27 Nisan 2007 yılında Genelkurmay Başkanlığı tarafından internet aracılığıyla bir açıklama yapıldı. «27 Nisan e-Muhtırası» olarak kabul edilen bu açıklamada; Türkiye Cumhuriyeti Devleti'nin, başta laiklik olmak üzere temel değerlerinin aşındırılmakta olduğu belirtildi. Ancak bu muhtırayla hükümet düşmedi.

15 Temmuz 2016 tarihinde, TSK içindeki bazı rütbeliler tarafından darbe girişiminde bulunuldu ancak halkın tepki vermesi sonucunda başarısızlıkla sonuçlandı.

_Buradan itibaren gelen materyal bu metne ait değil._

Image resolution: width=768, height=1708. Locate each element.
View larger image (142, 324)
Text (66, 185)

Dikkat edileceke olursa, Türkiye; ortalama 10 yılda bir, askeri bir müdahale ile karşı karşıya kalmıştır.
Türkiye'de sürekli darbe yapılmasının sebeplerine gelince;

1- Cumhuriyetin kurucuları, iki konuda köklü değişim ve dönüşüm yapmak istiyorlardı. Birincisi; Devletin yapısı, yönetim şekli ve yasalarında, ikincisi; Toplumun inancı, kültürü ve yaşam tarzında...

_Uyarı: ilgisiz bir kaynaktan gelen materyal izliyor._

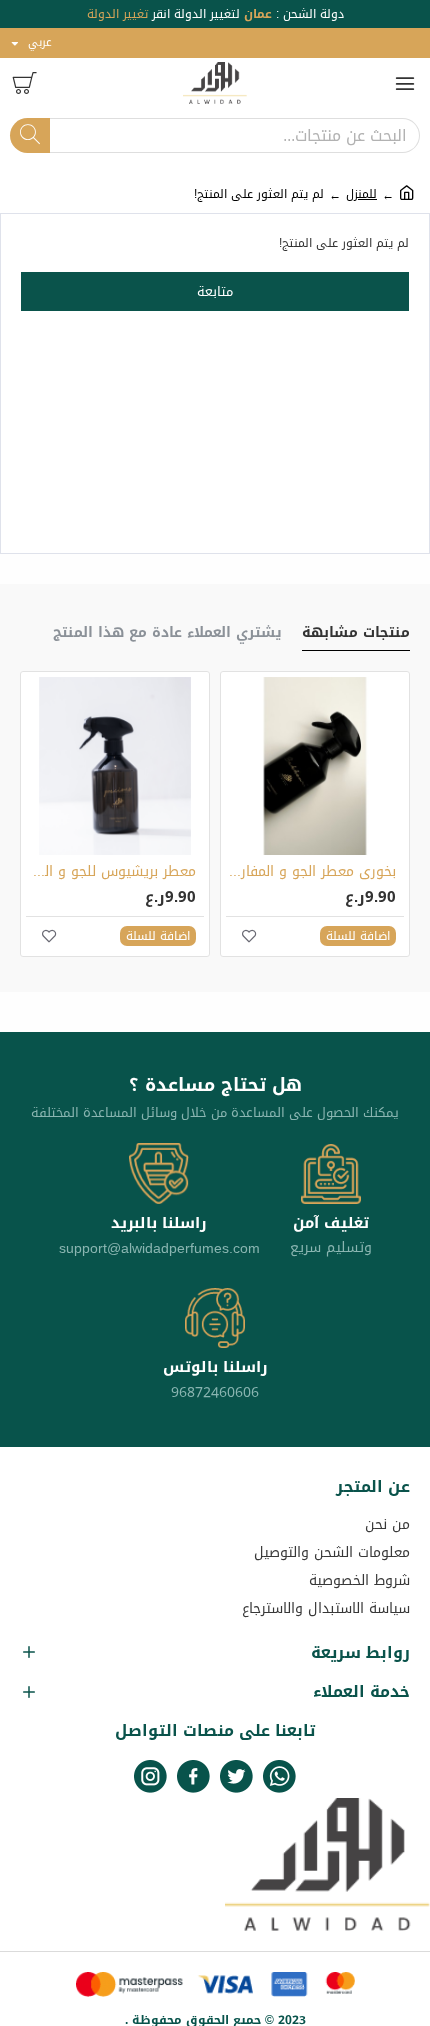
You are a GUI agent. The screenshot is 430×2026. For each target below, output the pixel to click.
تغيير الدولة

Avrupa ve özellikle de Fransa bu konuda örnek alınmıştı.

2- Cumhuriyetin kurucuları asker kökenliydi ve askeri, kurulan yeni devletin asıl sahibi ve koruyucusu olarak görüyorlardı. Nitekim Cumhuriyeti koruma görevini de asker üstlenmişti.

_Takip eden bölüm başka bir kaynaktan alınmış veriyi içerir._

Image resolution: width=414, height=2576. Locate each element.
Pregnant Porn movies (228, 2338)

Bu hedeflere ulaşmak için 1950 yılına kadar Türkiye tek partiyle yönetilmiş ve toplum baskı altında tutulmuştu. 1950 seçimleriyle birlikte çok partili döneme girilmiş oldu ancak bununla birlikte askeri müdahaleler de görülmeye başlandı. Çünkü toplum; kendisine dayatılan ideolojiyi ve yaşam tarzını benimsemedi.

Dolayısıyla devlet ile toplum arasında kopukluk ve uyuşmazlık meydana geldi. Bu uyuşmazlık ne zaman artış gösterdiyse asker hemen müdahalede bulundu ve topluma ayar vermeye çalıştı. Bu yüzden de 1950 ile 2016 yılları arasındaki 66 yıl içinde, 6 defa devlet yönetimine müdahale etti veya etme girişiminde bulundu.
Umuyor ve diliyoruz ki bundan sonra darbeler yaşanmaz, yaşanmasına imkan ve fırsat verilmez.
Allah'a emanet olun.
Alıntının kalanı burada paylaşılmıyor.